The VAM scheme calculates an expected score for students subjected to LEAP (4th and 8th grades) and iLEAP (3rd, 5th, 6th and 7th grades) tests and the End-of-Course tests in Algebra and Geometry. For third graders, expected scores are calculated on only English-Language-Arts (ELA) and Math. For the other grades 4-8, there are four tests evaluated: ELA, Math, Science and Social Studies. For purposes of this post, I will ignore Algebra and Geometry, since the scoring details of those tests seem to be state secrets of John White’s office. Apparently, so are the possible scores for 2013 administrations of the LEAP and iLEAP tests. However, I have the technical reports containing the conversion tables used to convert raw scores on the 2012 tests to scaled scores between 100 and 500. It’s reasonable to assume the test-scoring scheme didn’t change enough in one year to correct the problem I am about to describe.
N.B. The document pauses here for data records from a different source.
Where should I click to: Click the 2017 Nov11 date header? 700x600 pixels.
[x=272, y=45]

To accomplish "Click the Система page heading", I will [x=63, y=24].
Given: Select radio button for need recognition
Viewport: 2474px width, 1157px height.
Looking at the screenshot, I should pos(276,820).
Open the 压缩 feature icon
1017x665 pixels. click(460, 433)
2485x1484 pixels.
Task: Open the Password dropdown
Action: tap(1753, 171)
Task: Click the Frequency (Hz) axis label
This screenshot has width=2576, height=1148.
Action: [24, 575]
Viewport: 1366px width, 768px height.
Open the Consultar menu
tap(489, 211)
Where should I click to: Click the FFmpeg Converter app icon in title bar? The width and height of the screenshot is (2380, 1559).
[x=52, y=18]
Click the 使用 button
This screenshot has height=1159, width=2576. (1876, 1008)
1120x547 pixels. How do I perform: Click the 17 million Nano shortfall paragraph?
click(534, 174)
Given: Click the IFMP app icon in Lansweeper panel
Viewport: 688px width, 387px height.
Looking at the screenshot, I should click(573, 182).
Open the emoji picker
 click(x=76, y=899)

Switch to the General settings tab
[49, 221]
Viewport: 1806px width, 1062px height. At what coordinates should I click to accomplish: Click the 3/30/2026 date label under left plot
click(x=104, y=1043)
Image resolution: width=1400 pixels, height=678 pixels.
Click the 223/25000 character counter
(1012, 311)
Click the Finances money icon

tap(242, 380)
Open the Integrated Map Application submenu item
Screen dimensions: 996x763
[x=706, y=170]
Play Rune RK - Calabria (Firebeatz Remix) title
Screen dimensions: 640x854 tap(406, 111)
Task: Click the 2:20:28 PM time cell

Consider the Social Studies portion of the iLEAP test given to 7th grade students. There were 40 points available in the raw score (mostly if not entirely from multiple-choice questions each counting one point). If a student gets none right, his scaled score is 100 (the lowest available). If he gets one, two, three, four, five, six, seven or eight points, the scaled scored remains 100. However, getting a ninth answer correct jumps the scaled scored to 161. Now, let us assume that the student’s expected score from the VAM (Very Awful Mess) is 130. The “expected score” is calculated from the mysterious black box that is the Very Awful Mess and allegedly contains inputs regarding previous test scores and student characteristics, stirred together in a caldron in the Claiborne Building and reported to the teachers of the state (after the current tests have already been taken) as though it means anything beyond an attempt to fire a random chunk of teachers by calling them ineffective.

Back to the example: This student’s contribution to the teacher’s average “teacher effect” will either be -30 (130 minus 100, considered ineffective) or 31 or more (161 minus 130, considered highly effective). The same situation arises at the high end of the scale; on this same test a student with an expected score of 450 would generate a teacher effect of 50 (if the kid gets all the answers right and earns a scaled score of 500) or -22 at best (if the student misses at least one question and gets a score of 428 or lower). Now consider an “average” kid in terms of social-studies test-taking proficiency. If the student has a calculated expected score of 300, she can get very close by getting 19 questions correct (scaled score of 297, teacher effect of -3) or 20 correct (scaled score of 302, teacher effect of 2). A student would have to get a much higher or lower raw score to have the same effect on teacher effect as compared to a single question when the student is expected to do very well or very poorly.

The reason English doesn’t have the issue to the same degree is that the 400-point range from 100 to 500 is divided into many more pieces. There are more questions on the English exams, and they can be scored in half-point increments. There’s still volatility at the high and low ends, but it is not as pronounced as with the other subjects.

So, if you were considered “highly effective” by the Very Awful Mess, be wary; it might be your turn to be unlucky next year if this problem isn’t fixed. And if you were considered “ineffective” look closely at whether you students’ expected scores were even possible.

To see the data and some graphs, go to https://sites.google.com/site/drjamescfinney/home/files and select either the .xlsx or .pdf version of raw_to_scale_conversions_final. I also put copies of the LEAP and iLEAP technical reports there, in case they can’t be obtained from the state.

I’d love to be more specific about how many teachers got screwed by this particular characteristic of the Very Awful Mess; unfortunately the Department of Education needs to be further educated on public records law in Louisiana. In the mean time, I offer this as yet one more reason to hate the Very Awful Mess of VAM.

Well said. Wouldn’t it be nice to get to open the black box and examine the inner mechanics of the system directly? Of course, it might be as ugly as Medusa and we might turn to stone…